### [WHAT YOU NEED TO DO]
In the data below, find the line with "Given: Open new adjustment layer icon menu" and the line with "You are a computer-use", then restate both and every line between them exactly, minus the pictures.

· · ·

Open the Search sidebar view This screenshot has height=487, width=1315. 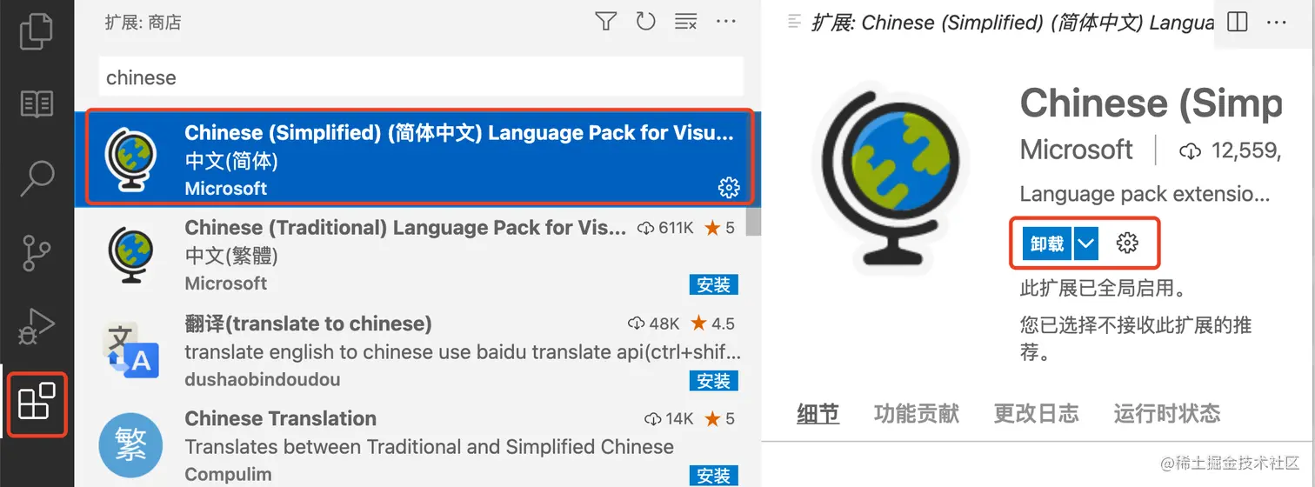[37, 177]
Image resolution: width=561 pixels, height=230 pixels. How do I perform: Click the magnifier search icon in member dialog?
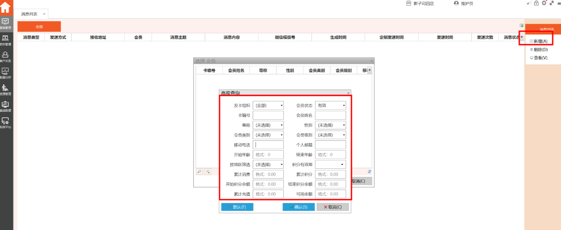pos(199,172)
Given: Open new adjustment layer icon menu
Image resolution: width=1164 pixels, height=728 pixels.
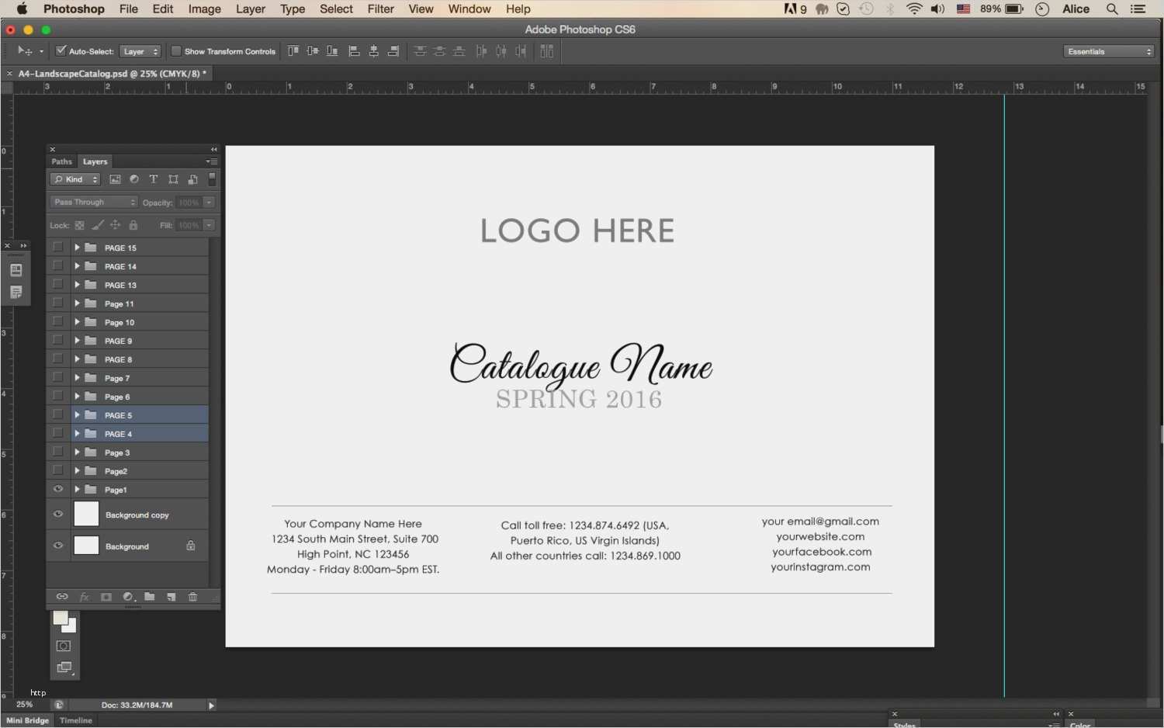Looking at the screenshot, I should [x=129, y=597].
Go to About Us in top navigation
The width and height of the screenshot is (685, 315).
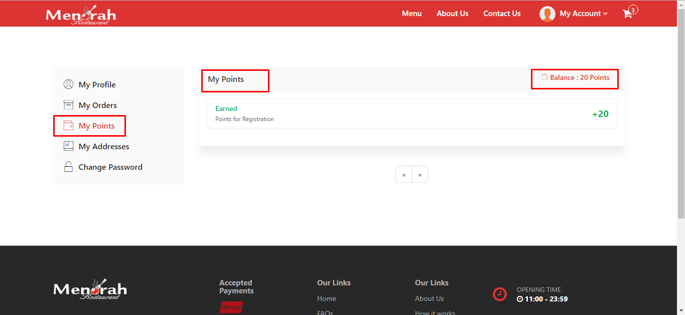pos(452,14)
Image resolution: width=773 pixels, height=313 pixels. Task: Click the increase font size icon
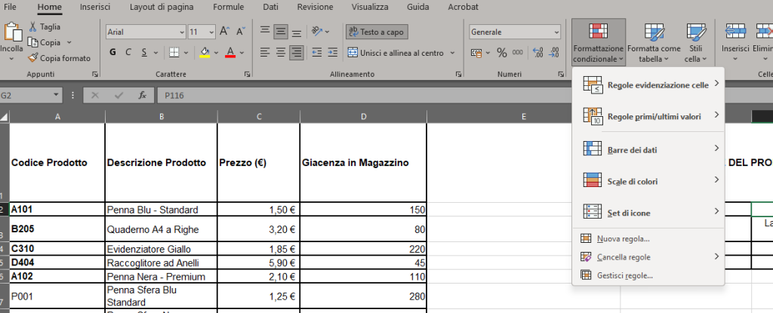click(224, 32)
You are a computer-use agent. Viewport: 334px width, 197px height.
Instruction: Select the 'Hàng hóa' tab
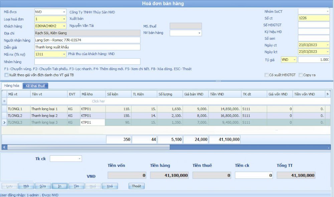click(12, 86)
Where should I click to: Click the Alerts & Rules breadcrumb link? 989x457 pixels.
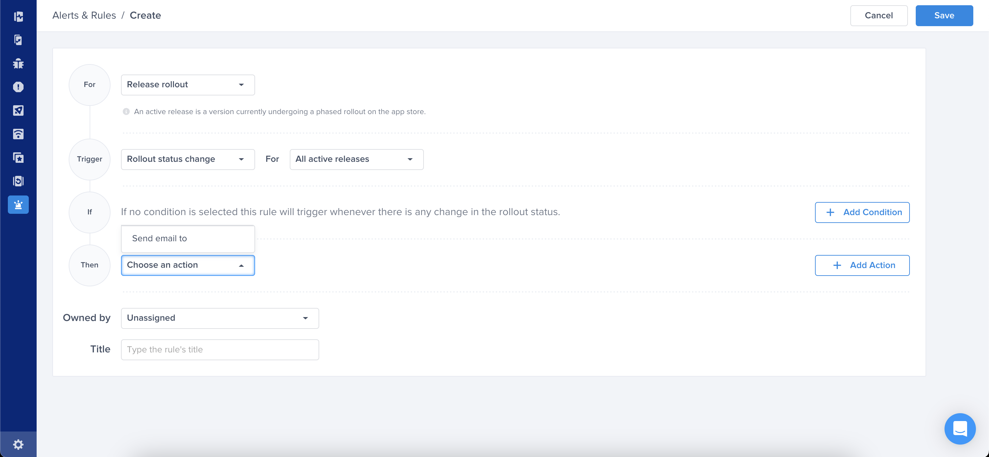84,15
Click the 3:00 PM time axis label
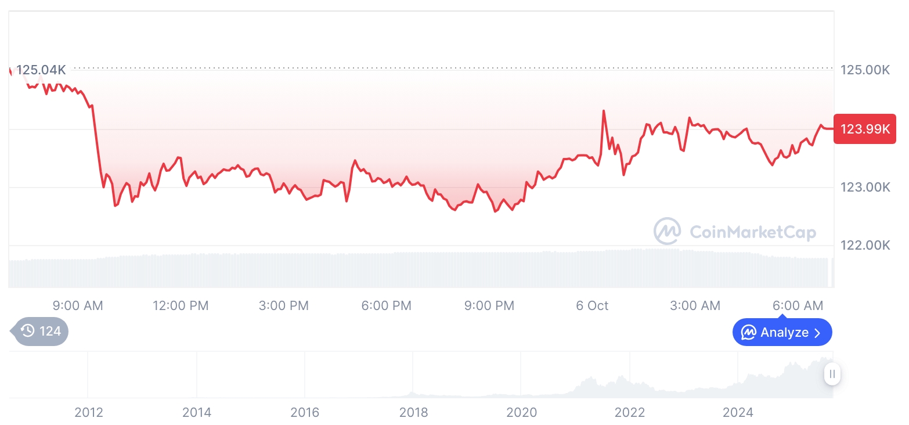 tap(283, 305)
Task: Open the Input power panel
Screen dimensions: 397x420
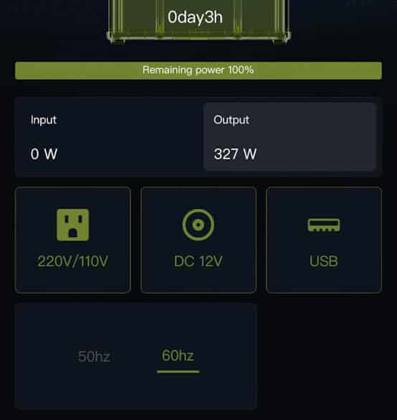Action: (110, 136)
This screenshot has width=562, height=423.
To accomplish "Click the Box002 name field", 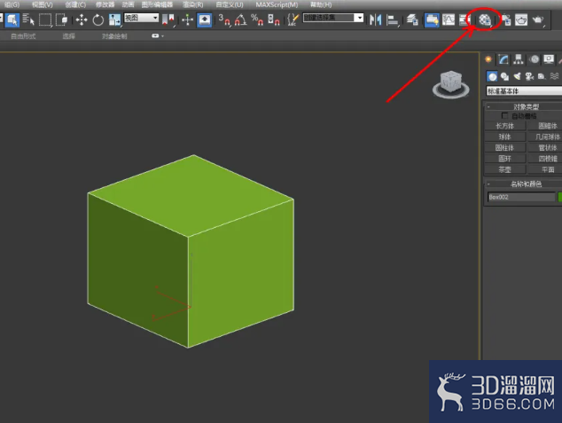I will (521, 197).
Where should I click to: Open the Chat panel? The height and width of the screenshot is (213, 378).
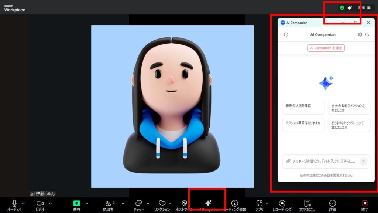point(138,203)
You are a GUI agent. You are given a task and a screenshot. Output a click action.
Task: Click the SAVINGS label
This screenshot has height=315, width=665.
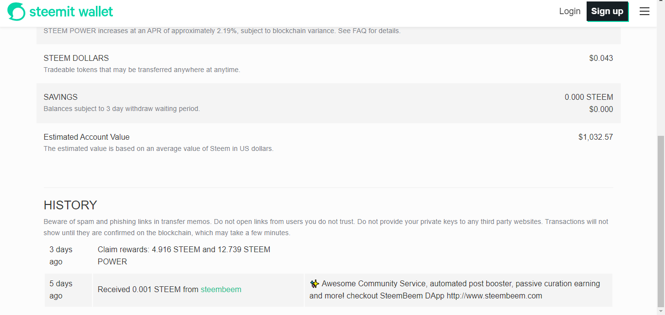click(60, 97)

· · ·

### [RESPONSE TO THE TASK]
Given: Open new adjustment layer icon menu
Image resolution: width=1164 pixels, height=728 pixels.
Looking at the screenshot, I should [x=129, y=597].
Go to About Us in top navigation
The width and height of the screenshot is (685, 315).
pos(452,14)
Image resolution: width=773 pixels, height=313 pixels. Task: Click the increase font size icon
click(224, 32)
You are a computer-use agent. Viewport: 334px width, 197px height.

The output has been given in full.